What needs to be done:
Within the records below is a range that opens at the line with "This screenshot has width=2004, height=1073." and closes at the line with "Screen dimensions: 937x527". Return that range word for word, both ends included, and only that range.

[[ Record set open ]]

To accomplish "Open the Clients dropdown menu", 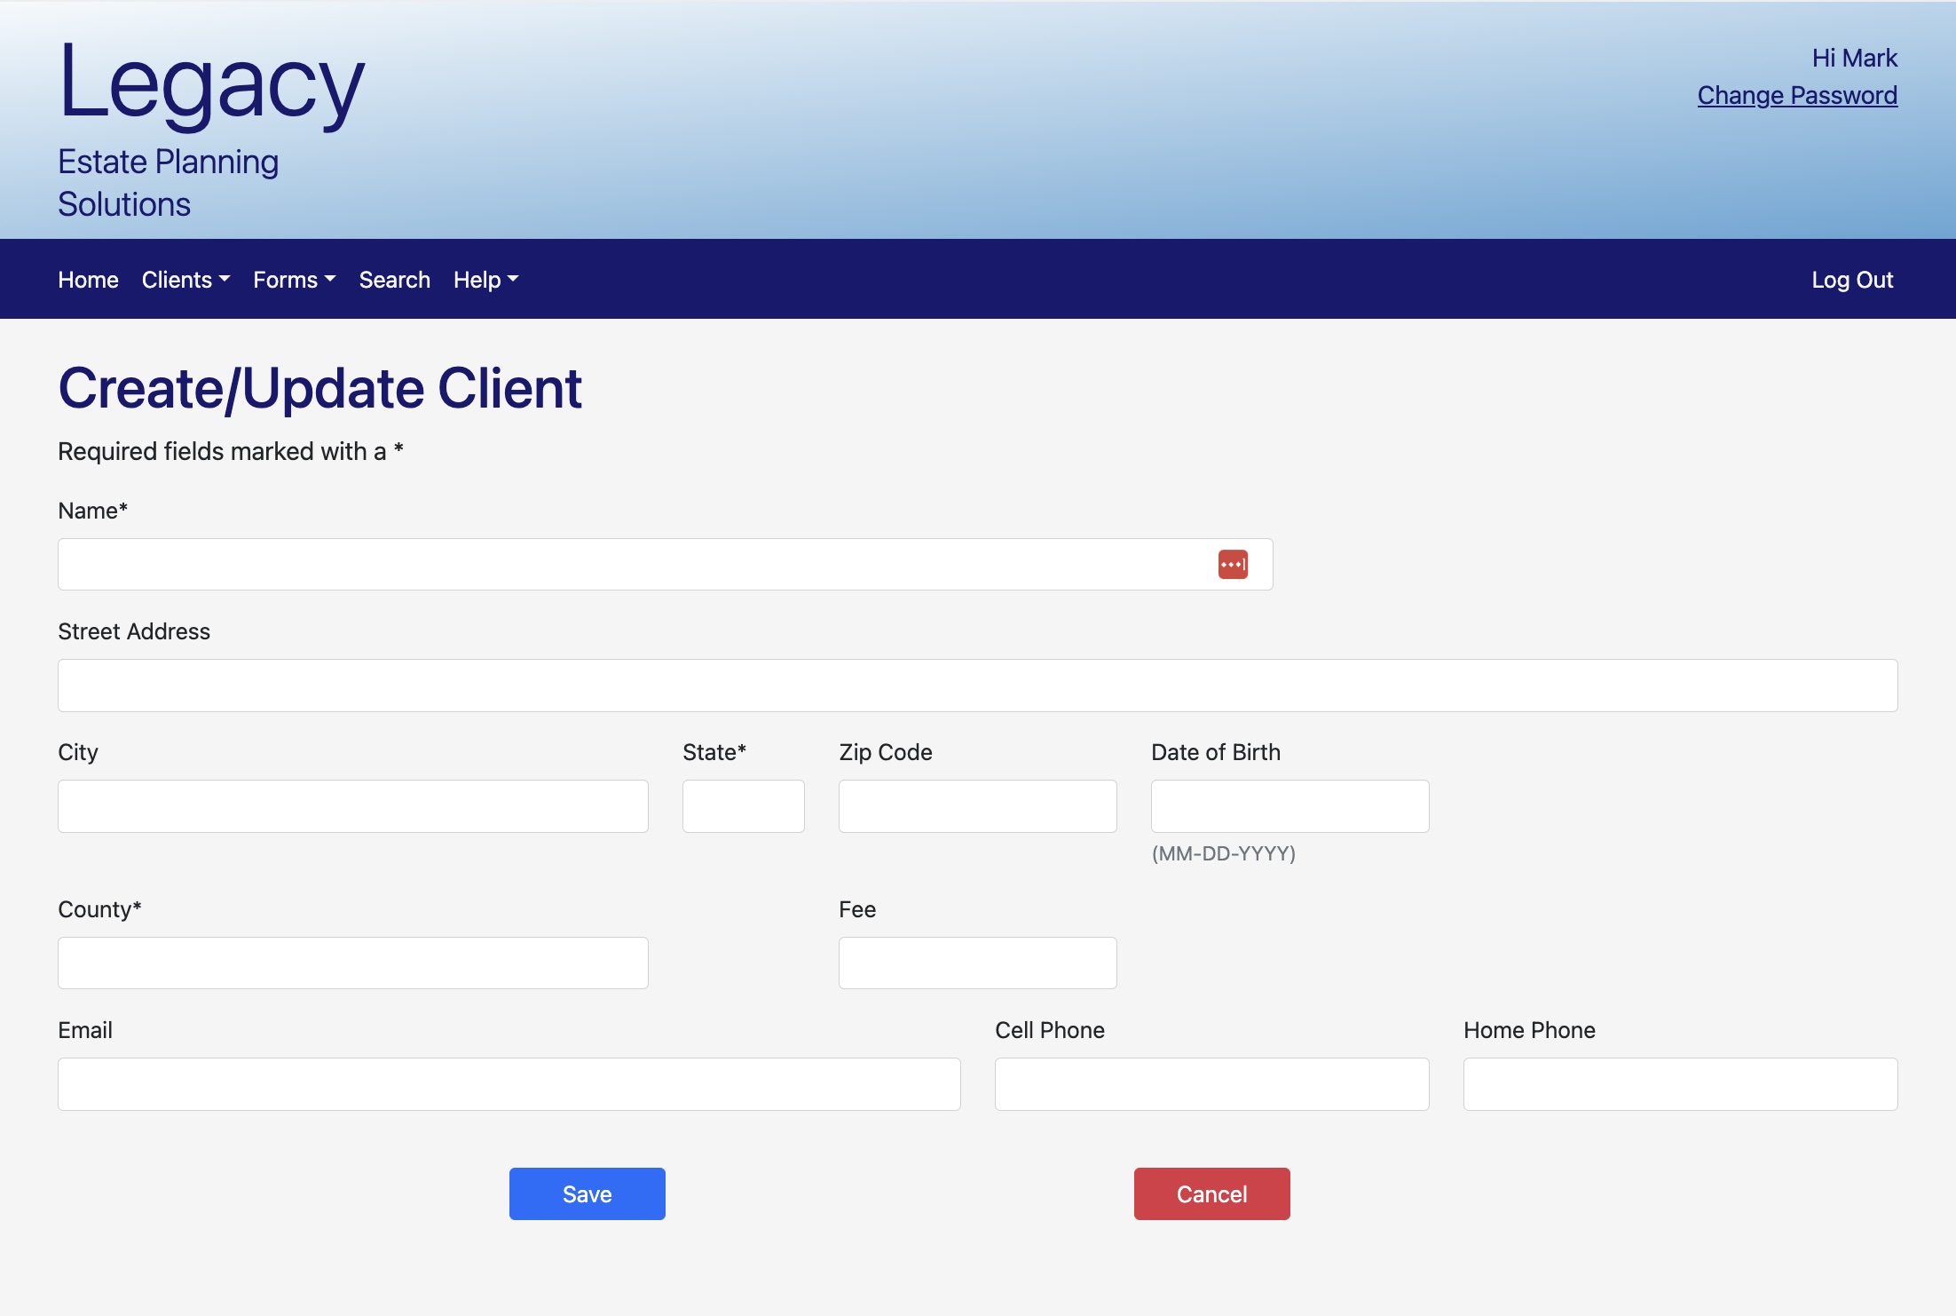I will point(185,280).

[[ Record set closed ]]
[[ Record set open ]]

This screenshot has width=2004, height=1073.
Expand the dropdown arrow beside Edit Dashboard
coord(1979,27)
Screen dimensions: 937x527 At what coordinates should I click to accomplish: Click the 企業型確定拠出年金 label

[[ Record set closed ]]
[[ Record set open ]]

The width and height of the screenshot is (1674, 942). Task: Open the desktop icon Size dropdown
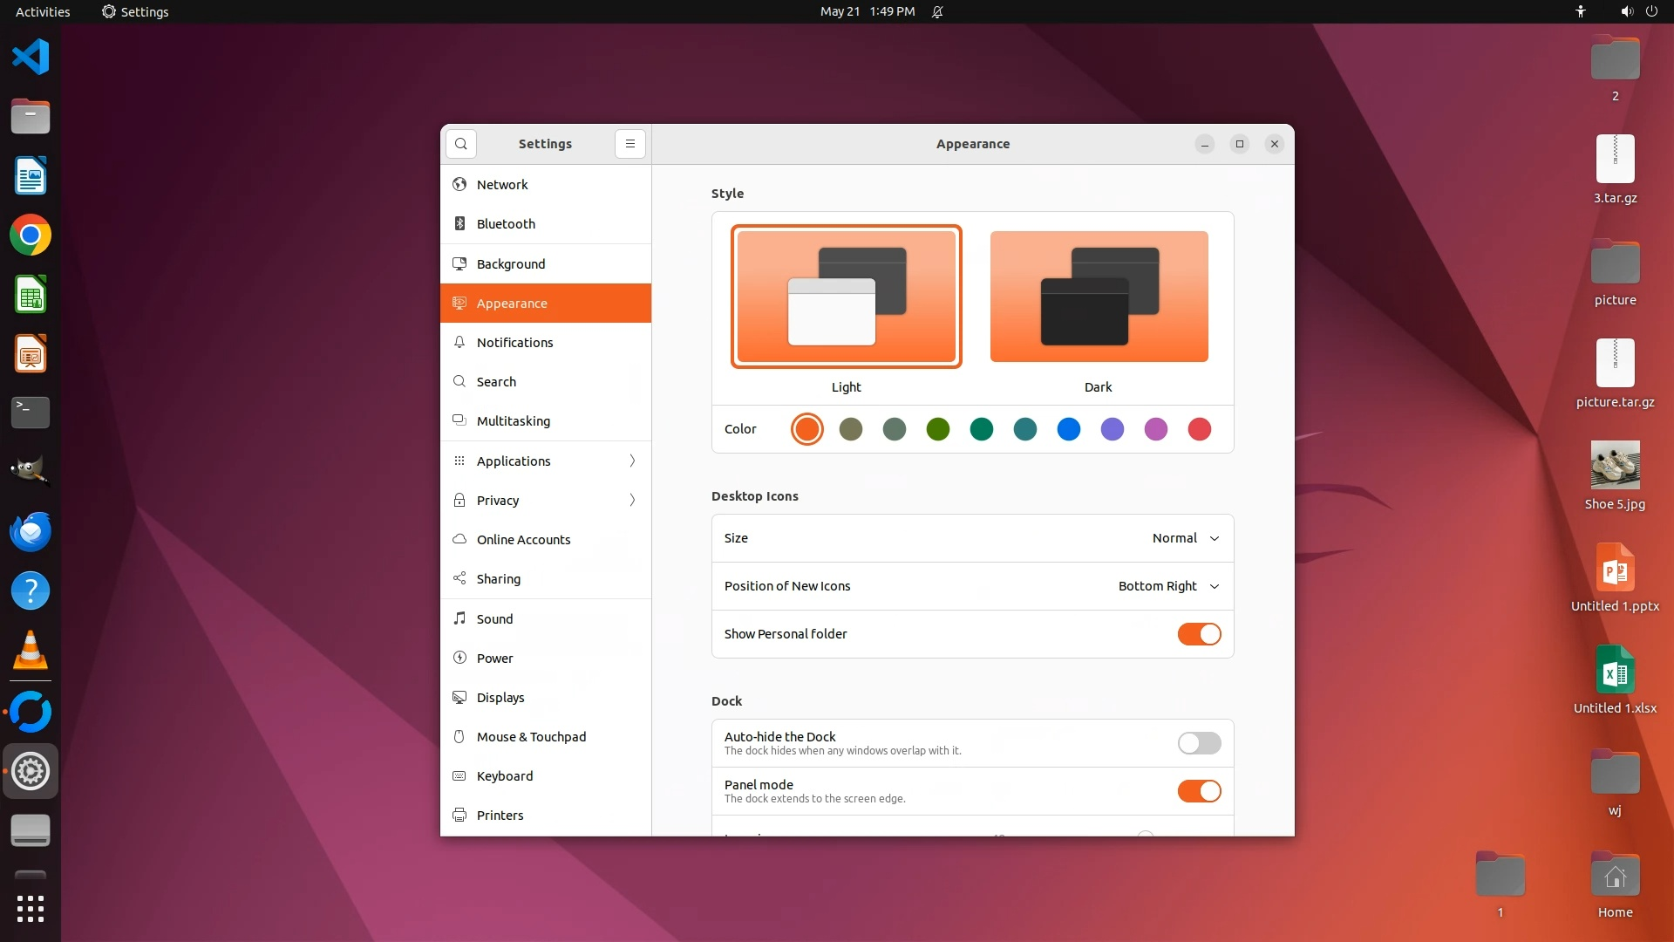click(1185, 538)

[[ Record set closed ]]

Output for this exercise:
This screenshot has width=2004, height=1073.
Expand the dropdown arrow beside Edit Dashboard
coord(1979,27)
Screen dimensions: 937x527 At what coordinates should I click to accomplish: Click the 企業型確定拠出年金 label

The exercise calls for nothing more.